17.3: Testing Distribution Demonstration
- Page ID
- 2190
Learning Objectives
- Develop a basic understanding of the properties of a sampling distribution based on the properties of the population
Instructions
In this simulation, \(100\) numbers are either sampled from a normal distribution or a uniform distribution. The frequencies in each of \(10\) "bins" is then displayed in the "observed" column. The expected frequencies based on both a normal distribution (on the left) or a uniform distribution (on the right) are shown just to the left of the observed frequencies. For each bin the value \(\frac{(E-O)^2}{E}\) is computed where \(E\) is the expected frequency and \(O\) is the observed frequency. The sum of these quantities is the value of Chi Square shown at the bottom.

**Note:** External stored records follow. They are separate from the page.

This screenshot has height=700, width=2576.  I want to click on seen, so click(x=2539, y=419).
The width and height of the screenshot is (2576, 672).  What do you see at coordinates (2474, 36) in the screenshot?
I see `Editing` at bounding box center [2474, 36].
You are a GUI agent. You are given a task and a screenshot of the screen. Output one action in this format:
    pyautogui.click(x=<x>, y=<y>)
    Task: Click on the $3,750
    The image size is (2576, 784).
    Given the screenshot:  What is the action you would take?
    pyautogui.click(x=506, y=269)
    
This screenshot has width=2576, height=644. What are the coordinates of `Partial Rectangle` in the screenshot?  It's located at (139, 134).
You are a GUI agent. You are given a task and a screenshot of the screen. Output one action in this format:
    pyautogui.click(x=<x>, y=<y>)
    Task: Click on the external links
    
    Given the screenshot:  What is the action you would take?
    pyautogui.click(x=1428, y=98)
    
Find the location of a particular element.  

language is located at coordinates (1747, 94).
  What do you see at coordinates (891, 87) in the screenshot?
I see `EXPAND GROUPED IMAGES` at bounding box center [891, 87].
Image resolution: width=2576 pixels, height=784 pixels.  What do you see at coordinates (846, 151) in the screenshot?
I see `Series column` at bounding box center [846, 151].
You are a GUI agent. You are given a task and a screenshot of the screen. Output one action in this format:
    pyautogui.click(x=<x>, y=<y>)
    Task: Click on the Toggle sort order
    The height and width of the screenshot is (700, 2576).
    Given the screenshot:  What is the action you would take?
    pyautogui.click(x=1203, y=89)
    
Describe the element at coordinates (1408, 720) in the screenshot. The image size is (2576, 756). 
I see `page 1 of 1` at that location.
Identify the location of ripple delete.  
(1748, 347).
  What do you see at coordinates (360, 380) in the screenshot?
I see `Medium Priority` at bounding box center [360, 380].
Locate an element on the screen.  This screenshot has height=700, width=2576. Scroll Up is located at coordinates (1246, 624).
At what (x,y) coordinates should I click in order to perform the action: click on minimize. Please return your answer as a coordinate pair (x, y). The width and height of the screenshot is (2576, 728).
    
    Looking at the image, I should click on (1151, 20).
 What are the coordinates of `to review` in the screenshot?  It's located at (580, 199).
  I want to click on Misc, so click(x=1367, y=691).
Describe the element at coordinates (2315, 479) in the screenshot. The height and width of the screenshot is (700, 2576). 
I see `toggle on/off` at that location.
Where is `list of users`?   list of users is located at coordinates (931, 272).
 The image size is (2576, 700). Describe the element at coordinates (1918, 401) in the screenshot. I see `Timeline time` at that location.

- The default is to sample from a normal distribution. Click the sample button and \(100\) values will be sampled from a normal distribution. Compare the observed values in the "From a Normal Distribution" section to the expected values. Is the Chi Square test significant at the \(0.05\) level? How often would you expect it to be significant.
- Compare the observed frequencies from the "From a Uniform Distribution" section to the expected frequencies. In what way are they different? Is the difference significant? If so, then the null hypothesis that the numbers were sampled from a uniform distribution could be rejected. Of course, in this simulation, you know where the numbers were sampled so you know the null hypothesis is false.
- Simulate several experiments and see if the significance for the test of a uniform distribution is always significant.
- Make the actual distribution a uniform distribution and do more simulated experiments. Compare the results to when the actual distribution was normal.
Illustrated Instructions
This simulation samples \(100\) values from a normal or uniform distribution and calculates the the Chi Square value. As can be seen from the image below, the simulation begins by displaying a table with expected frequencies.
Clicking on the "Sample" button, samples \(100\) values from a normal distribution (by default) and displays the observed frequencies as well as the results of the Chi Square tests.